At the personal level, Horst von Brockman and André Chardon illustrate this internal moral battleground, played out on a physical battleground. Von Brockman, a Nazi officer, and Chardon, a French officer, are beset by their respective moral cataclysms as they simultaneously function as players in the wartime drama of their homelands. Appalled by the utter brutality and depravity of the Gestapo forces during the invasion of Poland, von Brockman is shaken to his core as he tries to find honorable footing on which to continue as a professional warrior. Chardon, an officer in the French army, which is standing against the Nazis’ abominable treatment of the Jews, has fallen in love with a Jewish woman whom he refuses to marry and fathers a child he is reluctant to claim as his own in the face of his family’s anti-Semitism. This story brings these men face-to-face with the truth of their real characters as they decide how they will conduct their lives.

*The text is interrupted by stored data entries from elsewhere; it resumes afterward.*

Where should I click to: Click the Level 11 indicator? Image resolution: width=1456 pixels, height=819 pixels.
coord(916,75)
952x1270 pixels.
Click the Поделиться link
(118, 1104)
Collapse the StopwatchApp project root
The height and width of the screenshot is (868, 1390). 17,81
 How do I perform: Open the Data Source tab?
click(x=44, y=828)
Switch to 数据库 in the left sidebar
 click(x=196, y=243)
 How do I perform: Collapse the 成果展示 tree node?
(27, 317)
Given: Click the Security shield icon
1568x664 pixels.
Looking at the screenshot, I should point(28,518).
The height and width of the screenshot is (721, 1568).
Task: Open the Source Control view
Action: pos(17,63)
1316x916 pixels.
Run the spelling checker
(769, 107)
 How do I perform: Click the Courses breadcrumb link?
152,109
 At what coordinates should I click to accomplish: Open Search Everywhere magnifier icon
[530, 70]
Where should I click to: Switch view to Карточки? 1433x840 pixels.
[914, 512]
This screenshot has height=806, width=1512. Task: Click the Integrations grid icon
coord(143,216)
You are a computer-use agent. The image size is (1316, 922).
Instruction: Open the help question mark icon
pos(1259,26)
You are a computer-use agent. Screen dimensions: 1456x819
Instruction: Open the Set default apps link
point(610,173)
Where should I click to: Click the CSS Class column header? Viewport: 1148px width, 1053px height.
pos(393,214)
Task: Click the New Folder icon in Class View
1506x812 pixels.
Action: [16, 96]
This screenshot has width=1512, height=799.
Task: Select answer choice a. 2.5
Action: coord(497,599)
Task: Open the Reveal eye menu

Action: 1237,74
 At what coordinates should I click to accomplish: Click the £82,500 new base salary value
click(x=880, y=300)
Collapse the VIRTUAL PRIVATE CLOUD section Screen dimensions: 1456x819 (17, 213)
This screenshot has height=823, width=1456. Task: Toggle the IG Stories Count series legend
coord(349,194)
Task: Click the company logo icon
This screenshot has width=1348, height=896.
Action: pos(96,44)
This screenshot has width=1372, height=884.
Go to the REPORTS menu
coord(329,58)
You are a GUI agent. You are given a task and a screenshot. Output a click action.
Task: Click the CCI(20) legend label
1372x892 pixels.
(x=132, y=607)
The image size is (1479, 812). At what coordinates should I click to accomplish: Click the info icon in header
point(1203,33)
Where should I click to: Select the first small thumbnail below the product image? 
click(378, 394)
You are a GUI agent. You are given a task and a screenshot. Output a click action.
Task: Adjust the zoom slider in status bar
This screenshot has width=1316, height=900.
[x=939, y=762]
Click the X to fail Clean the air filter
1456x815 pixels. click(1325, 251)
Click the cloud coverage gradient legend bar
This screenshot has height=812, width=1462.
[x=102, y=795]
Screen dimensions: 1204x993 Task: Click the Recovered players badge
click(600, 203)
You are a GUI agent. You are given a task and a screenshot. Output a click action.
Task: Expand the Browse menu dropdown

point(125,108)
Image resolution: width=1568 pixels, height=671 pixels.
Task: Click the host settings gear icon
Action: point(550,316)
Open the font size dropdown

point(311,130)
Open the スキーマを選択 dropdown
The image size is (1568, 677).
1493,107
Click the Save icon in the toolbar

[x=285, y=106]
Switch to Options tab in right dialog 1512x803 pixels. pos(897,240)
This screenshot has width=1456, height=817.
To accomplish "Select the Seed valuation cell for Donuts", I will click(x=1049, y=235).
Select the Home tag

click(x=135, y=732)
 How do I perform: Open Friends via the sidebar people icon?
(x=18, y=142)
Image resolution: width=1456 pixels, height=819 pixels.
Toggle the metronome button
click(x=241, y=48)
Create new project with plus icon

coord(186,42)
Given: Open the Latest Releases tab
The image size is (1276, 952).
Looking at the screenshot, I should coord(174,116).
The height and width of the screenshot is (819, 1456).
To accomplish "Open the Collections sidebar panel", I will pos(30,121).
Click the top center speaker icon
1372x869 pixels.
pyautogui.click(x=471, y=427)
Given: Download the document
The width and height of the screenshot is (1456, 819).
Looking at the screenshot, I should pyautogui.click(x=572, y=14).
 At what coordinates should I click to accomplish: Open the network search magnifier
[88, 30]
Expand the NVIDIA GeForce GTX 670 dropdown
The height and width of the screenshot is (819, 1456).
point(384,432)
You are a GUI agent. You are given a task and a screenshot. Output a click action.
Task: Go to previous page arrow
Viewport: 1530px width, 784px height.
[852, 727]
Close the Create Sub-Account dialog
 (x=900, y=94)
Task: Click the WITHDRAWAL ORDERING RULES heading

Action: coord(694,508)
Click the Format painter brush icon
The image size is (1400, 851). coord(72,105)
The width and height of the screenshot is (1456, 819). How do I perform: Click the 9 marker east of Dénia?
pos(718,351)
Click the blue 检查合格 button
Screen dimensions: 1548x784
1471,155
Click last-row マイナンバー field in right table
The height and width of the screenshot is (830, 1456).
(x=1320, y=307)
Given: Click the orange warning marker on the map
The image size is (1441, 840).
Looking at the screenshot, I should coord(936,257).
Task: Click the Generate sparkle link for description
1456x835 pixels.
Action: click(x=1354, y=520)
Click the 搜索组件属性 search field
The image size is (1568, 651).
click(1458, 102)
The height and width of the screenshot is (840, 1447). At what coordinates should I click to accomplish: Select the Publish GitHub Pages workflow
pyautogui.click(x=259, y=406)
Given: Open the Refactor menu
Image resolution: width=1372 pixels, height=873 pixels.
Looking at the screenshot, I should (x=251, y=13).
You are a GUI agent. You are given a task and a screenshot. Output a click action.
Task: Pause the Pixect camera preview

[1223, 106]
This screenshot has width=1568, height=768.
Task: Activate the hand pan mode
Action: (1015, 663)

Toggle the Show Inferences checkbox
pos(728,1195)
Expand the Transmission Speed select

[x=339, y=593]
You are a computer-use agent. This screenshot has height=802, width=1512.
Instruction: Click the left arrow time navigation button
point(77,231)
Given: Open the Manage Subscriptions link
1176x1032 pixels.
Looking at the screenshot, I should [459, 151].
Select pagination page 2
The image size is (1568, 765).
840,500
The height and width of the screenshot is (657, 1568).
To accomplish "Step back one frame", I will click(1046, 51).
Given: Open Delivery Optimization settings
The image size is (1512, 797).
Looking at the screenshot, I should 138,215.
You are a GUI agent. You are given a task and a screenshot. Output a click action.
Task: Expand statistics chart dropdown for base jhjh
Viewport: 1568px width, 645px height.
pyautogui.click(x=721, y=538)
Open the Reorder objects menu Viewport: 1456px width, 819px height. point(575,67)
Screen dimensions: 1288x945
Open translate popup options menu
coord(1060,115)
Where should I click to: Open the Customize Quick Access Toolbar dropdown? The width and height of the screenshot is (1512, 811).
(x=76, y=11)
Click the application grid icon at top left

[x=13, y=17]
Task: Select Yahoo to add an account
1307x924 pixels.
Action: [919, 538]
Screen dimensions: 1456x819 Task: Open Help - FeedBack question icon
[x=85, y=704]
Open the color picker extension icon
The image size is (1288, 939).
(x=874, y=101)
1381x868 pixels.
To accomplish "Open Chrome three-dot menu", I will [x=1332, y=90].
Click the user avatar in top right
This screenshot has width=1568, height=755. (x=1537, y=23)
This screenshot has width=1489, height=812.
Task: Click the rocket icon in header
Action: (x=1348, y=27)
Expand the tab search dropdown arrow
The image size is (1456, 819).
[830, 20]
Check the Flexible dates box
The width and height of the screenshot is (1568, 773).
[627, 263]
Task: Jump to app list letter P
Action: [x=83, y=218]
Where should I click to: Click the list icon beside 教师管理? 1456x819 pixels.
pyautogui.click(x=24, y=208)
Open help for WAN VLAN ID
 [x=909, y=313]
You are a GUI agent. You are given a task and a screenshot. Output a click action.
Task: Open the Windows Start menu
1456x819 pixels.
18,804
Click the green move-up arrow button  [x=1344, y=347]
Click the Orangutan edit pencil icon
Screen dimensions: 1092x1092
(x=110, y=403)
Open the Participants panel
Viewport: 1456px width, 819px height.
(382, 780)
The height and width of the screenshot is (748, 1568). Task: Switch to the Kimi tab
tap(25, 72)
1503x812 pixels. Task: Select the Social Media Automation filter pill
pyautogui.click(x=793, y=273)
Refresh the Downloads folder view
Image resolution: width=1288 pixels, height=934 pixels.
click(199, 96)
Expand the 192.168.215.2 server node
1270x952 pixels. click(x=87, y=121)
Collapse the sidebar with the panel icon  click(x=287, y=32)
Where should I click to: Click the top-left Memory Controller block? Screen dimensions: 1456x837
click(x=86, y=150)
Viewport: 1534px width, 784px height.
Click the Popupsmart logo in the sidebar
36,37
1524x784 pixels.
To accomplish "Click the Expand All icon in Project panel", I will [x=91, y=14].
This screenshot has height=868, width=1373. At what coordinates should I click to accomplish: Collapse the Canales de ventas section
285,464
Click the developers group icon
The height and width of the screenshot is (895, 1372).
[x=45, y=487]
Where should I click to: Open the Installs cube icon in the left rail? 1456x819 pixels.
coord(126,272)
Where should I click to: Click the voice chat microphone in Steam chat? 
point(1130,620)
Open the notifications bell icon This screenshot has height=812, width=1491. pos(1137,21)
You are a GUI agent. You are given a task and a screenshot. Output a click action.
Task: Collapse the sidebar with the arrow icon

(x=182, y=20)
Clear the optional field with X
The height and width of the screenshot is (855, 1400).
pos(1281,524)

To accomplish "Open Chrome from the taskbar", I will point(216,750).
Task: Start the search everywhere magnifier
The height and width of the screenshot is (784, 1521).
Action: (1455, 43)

On the field of nations, a similar moral dichotomy unfolds at the beginning of the war. Germany, rising out of a period of economic recession and poverty to regional prominence, has become aggressive toward its neighbors, embracing a totalitarian form of government that is heavily invested in military might. As Germany flexes its military muscles in Europe, the traditional standardbearers of freedom and democracy, England and France, take a weak, conciliatory approach to German foreign policy. The French and English find, to their consternation, that the more they placate Hitler, the more aggressive he becomes. Finally turning from appeasement to resistance, the Allies engage evil in a just war.